Redeploy (`POST /api/deployments`, `X-Api-Key: docker-dev-deploy-key`). DB/redeploy, **not a
code change** — done last so the rig stays available for verifying tasks 13/6.
## 5 — Galaxy reconnect recreate (high-risk)
### Problem (verified)
`GalaxyMxSession.ConnectAsync` (`Driver.Galaxy/Runtime/GalaxyMxSession.cs:58-69`) is
idempotent: `if (_session is not null) return;`. When the gateway restarts and the session
goes Faulted/NotFound, `_session` is still a non-null (dead) handle, so `ConnectAsync` is a
silent no-op. `GalaxyDriver.ReopenAsync` (`GalaxyDriver.cs:289`) calls it expecting a
reconnect → no-op; `ReconnectSupervisor.RecoveryLoopAsync`
(`Driver.Galaxy/Runtime/ReconnectSupervisor.cs:158-186`) sees reopen "succeed", proceeds to
replay (which fails on the dead session), and **loops forever** (backoff capped 30s).
### Decision — recreate on reopen
Add a recreate path to `GalaxyMxSession` (e.g. `RecreateAsync`/`DisposeSessionForRecreationAsync`)
that disposes + nulls `_session` and `_ownedClient`, and have `ReopenAsync` call it **before**
`ConnectAsync` so a reopen always routes through the happy-path create (`OpenSessionAsync` +
`RegisterAsync`). Confirm what status/exception marks Faulted/NotFound and that the dispose is
safe (gRPC channel teardown). Keep the supervisor's backoff loop; it now actually recovers.
### Tests
A reconnect test asserting that after a faulted session, the reopen path **creates a new
session** (new handle / `OpenSessionAsync` called again) rather than no-op'ing. Mirror any
existing `ReconnectSupervisor`/session tests.

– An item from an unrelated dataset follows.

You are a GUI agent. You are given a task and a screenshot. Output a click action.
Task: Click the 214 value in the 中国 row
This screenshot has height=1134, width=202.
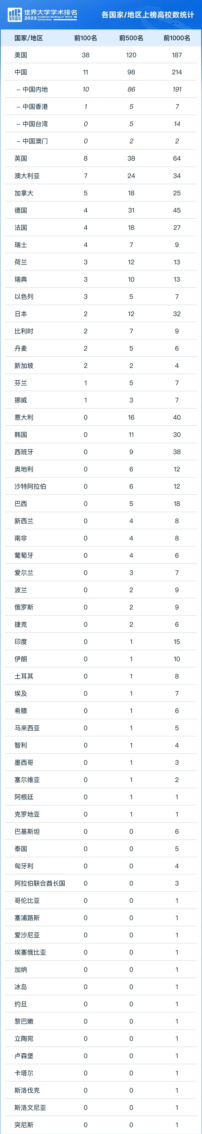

## 6 — Live-pill circuit health (standard)
### Problem (verified)
`ScriptLog.razor:122` and `Alerts.razor:132` set `_connected = true` once in
`OnInitialized` and never update it; the pill markup binds to that set-once bool.
`IInProcessBroadcaster<T>` (`AdminUI/Hubs/IInProcessBroadcaster.cs`) exposes only
`Received` + `Publish` — no health signal.
### Decision
- Extend `IInProcessBroadcaster<T>` with a connection-health signal (`bool IsConnected` +
`event … ConnectionStateChanged`). The bridge actors (`ScriptLogSignalRBridge` /
`AlertSignalRBridge`) set it from their DPS-subscription health (SubscribeAck up / failure
down). The razors bind the pill to it and subscribe/unsubscribe like
`DriverStatusPanel.razor` (`OnConnectionStateChanged``InvokeAsync(StateHasChanged)`).

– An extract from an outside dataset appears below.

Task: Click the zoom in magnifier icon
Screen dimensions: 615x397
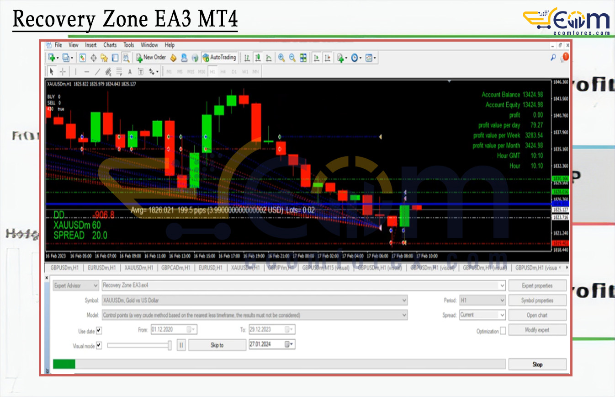Action: [x=281, y=58]
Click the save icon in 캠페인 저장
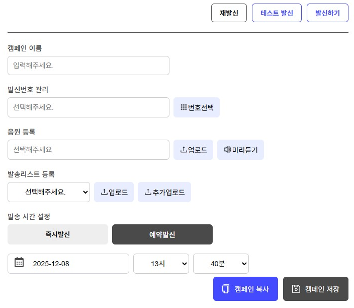This screenshot has height=308, width=354. click(296, 289)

- **Dead-circuit case** (node recreate kills the server-side circuit — the component is dead
and cannot self-update its pill): this is Blazor Server's built-in reconnection concern.

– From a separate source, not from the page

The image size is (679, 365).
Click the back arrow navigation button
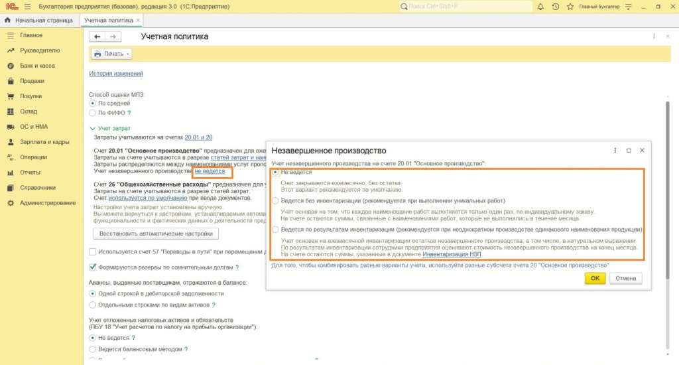tap(97, 37)
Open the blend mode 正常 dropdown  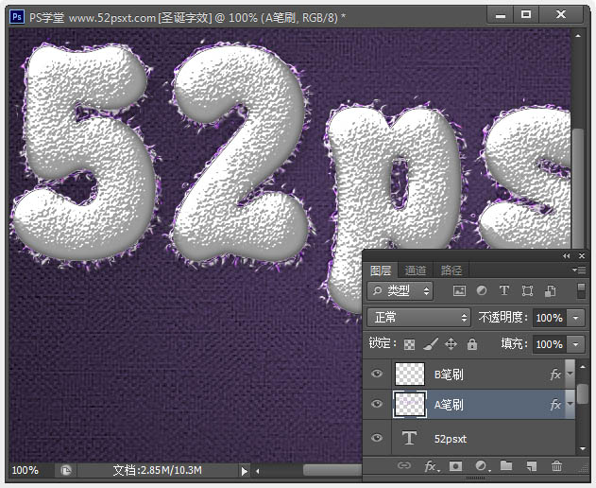tap(418, 318)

**Verify the default reconnect overlay is present/visible** (it is what actually signals a
dropped circuit) rather than trying to fake liveness from a dead component. If absent, add
the standard Blazor reconnect UI.
### Tests
Broadcaster unit test for the new health signal + `SetConnected` propagation. Razor proven by
docker-dev live-verify (no bUnit).
---
## Sequencing & risk
| Item | Risk | Notes |
|---|---|---|
| 1 redundancy double-emit (A1 emit gate, A2 historian gate) | high-risk | independent subsystem; A1∥A2 (different files) |
| 5 Galaxy reconnect | high-risk | independent subsystem (Galaxy driver) |
| 2 Timed-shelve picker | small | razor-only, live-verify |
| 3a chip auto-clear / 3b CorrelationId | small | razor / mechanical refactor |
| 6 live-pill | standard | interface + bridge + 2 razors |
| 4 rig cleanup | trivial/operational | last |
The two high-risk items (1, 5) are in different subsystems and can run in parallel with each
other and with the UI items (2, 3, 6). Rig cleanup (4) is last. TDD where there's logic; UI
proven by docker-dev `/run` live-verify (agent drives — login disabled on docker-dev).
## Hard rules
Stage by explicit path (never `git add .`); never stage `sql_login.txt` /
`src/Server/.../Host/pki/`; never echo the gateway API key into a **new** tracked file; no
force-push, no `--no-verify`; **no Configuration entity / EF migration change** (none of these
items needs one). Build on a feature branch off `master`.